The above is a picture of the car that brought me home from the hospital 3 days after my birth. Over the years as the story was told, there was always a bit of controversy and even contention that went along with it about whether my father purchased the car as a gift for my mother (after giving birth to me) or for me to have a carriage that would transport me in style. In any event, it was quite the car - brand new off the car lot. Luxurious. And bright shiny red.
For the first five years of my life, I was chauffered around in that car. Most all of it with the wind blowing in my face and my feet firmly planted on the front seat standing up (yep - standing) beside my mom as she drove us around.
(**as a side note: my carriage was traded in for a station wagon upon the birth of my first younger brother and I don't think I've ever gotten over my resentment.)
But anyhoos.....to me, that car is proof positive that I was born to be a queen, and most probably also the reason my favorite color has always been red, I have always loved the feel of the wind in my face and I have always had an affinity for convertibles. (Especially red ones.)
It’s also the reason my hub rented my dream car for me every year for my birth day week for five years running:
|be still my beating heart.......|
Until last year. When I told him not to rent it for me because it always (always) snows on my birthday and the car has ended up parked in the garage, and it was a waste of money. And because ok - I was pouting. (Just a little.) And because I was really counting on him saying, "Don't be ridiculous. There is NO WAY I am not getting you your car for your birthday - even if it does sit in the garage all week."

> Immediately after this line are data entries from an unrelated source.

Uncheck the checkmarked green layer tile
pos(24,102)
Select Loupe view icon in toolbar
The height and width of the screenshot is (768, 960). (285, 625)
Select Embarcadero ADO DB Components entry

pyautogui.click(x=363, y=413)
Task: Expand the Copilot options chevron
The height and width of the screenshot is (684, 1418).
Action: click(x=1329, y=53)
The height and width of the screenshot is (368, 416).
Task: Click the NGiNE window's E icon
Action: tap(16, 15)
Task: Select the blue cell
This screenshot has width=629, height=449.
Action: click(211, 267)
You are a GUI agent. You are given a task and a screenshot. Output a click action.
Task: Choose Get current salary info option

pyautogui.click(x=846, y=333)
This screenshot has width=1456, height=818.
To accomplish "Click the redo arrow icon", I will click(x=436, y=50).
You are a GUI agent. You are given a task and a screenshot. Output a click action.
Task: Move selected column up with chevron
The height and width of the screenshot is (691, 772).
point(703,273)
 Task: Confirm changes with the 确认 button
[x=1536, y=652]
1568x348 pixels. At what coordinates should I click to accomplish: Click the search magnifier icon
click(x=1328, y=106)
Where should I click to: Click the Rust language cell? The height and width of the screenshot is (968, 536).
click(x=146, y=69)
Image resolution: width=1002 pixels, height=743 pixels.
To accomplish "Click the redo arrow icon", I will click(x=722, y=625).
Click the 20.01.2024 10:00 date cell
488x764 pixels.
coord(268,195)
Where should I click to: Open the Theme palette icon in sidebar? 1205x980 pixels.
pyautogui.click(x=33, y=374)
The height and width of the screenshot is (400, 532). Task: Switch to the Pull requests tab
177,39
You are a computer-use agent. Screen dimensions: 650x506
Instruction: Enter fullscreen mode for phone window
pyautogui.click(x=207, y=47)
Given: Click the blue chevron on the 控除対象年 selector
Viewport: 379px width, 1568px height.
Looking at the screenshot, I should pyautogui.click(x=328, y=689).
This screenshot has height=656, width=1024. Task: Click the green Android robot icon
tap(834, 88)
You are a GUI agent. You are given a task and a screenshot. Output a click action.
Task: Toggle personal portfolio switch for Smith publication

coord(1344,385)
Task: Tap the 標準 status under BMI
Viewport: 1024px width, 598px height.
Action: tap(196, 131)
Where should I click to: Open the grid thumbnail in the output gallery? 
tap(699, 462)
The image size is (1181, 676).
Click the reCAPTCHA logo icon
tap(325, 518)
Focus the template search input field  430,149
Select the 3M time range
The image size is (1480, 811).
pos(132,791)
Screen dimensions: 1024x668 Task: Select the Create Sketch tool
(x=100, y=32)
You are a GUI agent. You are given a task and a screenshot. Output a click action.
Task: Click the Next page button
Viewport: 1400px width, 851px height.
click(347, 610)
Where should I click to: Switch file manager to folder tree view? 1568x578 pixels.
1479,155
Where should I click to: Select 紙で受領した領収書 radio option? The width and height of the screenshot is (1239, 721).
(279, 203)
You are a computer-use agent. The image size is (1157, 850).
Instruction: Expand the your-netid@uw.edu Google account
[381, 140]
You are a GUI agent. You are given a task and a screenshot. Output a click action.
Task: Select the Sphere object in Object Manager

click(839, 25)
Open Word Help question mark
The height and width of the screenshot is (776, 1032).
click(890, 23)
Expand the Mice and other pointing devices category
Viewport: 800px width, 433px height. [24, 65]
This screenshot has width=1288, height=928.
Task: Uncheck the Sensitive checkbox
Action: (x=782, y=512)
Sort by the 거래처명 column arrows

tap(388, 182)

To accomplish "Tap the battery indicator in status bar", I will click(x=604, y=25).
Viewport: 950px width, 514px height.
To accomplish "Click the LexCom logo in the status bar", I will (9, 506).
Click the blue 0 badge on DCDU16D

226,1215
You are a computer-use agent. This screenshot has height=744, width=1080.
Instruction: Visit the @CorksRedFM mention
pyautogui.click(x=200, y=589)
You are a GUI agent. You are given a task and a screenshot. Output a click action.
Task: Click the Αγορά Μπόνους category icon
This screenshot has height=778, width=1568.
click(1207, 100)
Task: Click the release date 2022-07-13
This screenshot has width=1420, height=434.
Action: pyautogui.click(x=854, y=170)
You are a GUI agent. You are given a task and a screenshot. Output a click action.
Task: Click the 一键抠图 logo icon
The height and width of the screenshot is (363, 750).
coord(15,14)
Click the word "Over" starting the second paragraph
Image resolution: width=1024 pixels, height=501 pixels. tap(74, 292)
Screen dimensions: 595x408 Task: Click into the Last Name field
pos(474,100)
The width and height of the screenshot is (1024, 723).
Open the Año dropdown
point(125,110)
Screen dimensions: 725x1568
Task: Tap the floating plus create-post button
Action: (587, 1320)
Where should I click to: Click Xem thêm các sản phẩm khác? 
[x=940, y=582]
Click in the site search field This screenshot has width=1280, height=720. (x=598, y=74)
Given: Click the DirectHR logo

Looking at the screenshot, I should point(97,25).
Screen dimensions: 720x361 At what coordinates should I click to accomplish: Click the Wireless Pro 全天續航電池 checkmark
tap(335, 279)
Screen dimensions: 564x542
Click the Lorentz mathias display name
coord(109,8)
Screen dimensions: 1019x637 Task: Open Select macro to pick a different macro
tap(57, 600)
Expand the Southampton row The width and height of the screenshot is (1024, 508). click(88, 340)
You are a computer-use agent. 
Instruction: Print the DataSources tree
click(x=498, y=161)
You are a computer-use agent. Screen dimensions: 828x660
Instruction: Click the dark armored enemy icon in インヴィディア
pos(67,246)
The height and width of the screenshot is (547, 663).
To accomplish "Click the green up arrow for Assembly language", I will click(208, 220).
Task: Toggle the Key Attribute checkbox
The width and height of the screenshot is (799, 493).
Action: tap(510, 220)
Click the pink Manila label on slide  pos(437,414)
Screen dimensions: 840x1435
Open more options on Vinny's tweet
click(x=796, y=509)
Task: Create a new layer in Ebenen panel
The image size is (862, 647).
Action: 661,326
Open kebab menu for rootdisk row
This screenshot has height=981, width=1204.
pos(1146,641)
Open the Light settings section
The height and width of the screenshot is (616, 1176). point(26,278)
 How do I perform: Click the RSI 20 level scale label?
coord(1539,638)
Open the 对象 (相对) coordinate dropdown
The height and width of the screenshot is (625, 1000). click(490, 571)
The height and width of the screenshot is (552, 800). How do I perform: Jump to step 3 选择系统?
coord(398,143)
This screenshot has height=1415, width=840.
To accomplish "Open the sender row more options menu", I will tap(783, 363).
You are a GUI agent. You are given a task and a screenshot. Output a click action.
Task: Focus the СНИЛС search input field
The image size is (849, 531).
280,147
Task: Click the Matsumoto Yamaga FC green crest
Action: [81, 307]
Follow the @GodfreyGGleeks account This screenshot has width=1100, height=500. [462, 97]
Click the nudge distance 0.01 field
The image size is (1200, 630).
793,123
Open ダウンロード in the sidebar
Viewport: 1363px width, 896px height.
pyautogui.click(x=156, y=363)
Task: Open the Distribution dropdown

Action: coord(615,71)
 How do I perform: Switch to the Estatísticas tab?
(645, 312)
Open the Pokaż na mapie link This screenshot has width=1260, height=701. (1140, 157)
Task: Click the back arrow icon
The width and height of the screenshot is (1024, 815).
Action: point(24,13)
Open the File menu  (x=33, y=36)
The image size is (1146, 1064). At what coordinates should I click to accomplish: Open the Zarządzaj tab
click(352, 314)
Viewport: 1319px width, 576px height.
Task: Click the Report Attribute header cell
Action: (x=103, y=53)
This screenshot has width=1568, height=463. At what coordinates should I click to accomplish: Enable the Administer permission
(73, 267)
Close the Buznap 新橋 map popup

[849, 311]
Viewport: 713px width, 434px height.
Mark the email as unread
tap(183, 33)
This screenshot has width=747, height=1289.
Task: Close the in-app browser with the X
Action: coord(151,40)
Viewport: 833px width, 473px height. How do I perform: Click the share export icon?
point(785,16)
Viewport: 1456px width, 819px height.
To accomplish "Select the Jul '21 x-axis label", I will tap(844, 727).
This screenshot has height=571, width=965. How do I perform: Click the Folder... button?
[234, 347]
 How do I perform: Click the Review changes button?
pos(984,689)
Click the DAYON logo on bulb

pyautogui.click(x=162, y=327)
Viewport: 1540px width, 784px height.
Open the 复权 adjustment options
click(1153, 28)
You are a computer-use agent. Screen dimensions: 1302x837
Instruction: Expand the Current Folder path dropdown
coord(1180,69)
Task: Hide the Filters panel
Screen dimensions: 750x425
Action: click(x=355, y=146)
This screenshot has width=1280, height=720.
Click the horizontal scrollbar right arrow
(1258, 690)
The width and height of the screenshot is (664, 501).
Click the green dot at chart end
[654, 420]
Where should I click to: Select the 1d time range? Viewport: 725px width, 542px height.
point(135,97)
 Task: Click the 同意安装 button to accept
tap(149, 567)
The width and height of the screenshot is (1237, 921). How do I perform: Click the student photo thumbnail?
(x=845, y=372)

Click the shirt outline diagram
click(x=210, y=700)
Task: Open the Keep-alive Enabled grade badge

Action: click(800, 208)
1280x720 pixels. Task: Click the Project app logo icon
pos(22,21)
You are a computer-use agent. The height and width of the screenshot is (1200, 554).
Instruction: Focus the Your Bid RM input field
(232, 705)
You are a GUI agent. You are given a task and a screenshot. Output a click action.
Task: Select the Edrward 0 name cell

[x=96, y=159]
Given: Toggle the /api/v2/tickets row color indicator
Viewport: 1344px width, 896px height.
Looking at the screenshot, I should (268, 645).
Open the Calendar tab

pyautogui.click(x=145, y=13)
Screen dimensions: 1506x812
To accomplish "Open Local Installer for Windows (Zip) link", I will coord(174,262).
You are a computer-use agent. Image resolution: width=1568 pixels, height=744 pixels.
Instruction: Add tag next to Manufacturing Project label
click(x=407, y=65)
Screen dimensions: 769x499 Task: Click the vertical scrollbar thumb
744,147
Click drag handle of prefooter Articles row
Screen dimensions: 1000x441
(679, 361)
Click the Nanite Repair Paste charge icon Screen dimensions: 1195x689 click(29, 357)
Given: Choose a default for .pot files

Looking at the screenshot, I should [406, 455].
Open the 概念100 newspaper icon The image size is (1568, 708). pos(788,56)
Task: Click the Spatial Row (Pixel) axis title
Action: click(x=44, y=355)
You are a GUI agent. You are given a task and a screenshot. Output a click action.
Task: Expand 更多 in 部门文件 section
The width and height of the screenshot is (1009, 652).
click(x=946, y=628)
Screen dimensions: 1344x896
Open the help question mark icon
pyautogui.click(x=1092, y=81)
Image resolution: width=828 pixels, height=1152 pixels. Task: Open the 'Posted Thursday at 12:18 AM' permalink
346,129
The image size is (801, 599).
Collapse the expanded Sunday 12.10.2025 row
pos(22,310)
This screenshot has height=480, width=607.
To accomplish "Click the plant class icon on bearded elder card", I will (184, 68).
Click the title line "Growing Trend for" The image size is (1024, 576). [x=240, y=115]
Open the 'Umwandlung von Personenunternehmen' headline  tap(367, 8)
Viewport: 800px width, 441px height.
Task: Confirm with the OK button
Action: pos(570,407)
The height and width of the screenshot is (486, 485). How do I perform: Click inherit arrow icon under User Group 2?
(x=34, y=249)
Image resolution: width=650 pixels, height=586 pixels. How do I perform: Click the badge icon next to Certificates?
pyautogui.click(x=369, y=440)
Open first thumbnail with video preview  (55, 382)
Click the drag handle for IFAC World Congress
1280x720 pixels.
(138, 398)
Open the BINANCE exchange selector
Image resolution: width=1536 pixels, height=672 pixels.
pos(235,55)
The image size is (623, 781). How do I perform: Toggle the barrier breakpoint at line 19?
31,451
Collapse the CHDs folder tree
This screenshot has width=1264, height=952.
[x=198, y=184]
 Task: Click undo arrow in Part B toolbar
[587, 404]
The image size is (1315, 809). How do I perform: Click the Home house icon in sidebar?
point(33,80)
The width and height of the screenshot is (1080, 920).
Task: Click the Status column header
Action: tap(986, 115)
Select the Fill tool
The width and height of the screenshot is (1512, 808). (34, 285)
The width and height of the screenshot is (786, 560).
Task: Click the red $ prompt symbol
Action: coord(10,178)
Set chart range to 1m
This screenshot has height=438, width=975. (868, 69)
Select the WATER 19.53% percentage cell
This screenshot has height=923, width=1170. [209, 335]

(**as a side note: do not kid yourself into believing you can tell a practical, analytic and frugal card carrying member of the man species something practical, analytical and frugal and expect him to suddenly switch sides and pull out the impractical because it's the romantic thing to do. No matter how much he loves you.)
And of course, there is another aspect to the story that I also need to mention: shortly before my mom died, she wrote me a letter and one of the paragraphs in the letter told me how she would send me signals each season after her passing; like for instance that each snowflake that fell would be tiny bits of frozen stardust she would send down from heaven to remind me she was still with me and loved me.
So how can I begrudge the 6 to 12 inches of snow that always comes the week of my offical birth day? Or ask her to send her love letter from heaven some other time during the month because I want to tool around town in a shiny red convertible? .Hmmm.
Taking a moment to ponder the situation.
I search out my busband.
Tell him I want the car put back on the top of my list again this year.
"But you know it's going to snow and it'll end up parked in the garage again - right?" he asks.
"I'll take my chances." I say.
He nods. (After 32 years, he knows my time in practical was bound to be short lived.)
I have a different plan this year. I'm going to drive around in my convertible, laughing out loud as I go, wherever I go until the snow comes. But this time when it comes, I'm not going to leave the car parked in the garage and pout about "not fair!". Nope. I’m going to go out to the garage, start the engine, crank up the tunes, put the top down and back that rented Mustang right on out of the garage and sit (contentedly) in the driveway as my mom sprinkles love in the form of snowflakes all around me. I might even stand up in the front seat and pretend I'm five years old again with the wind in my face and her beside me.
I won't always be in Wisconsin for my birthday - one day I'll be back home on the West Coast, amongst my peeps and in the land that I love the most; beside my ocean, basking in the sunshine and 70 degree Februarys. And I won't have to rent a convertible for a week because I'll have one of my own all year around. And it will be red. And I'll take my grandchildren to all the magical places one can go in a convertible with the wind in their faces.
Something tells me I'll miss those birthdays in Wisconsin with the promise of snow flakes swirling, so I'm going to treasure it now while I have it.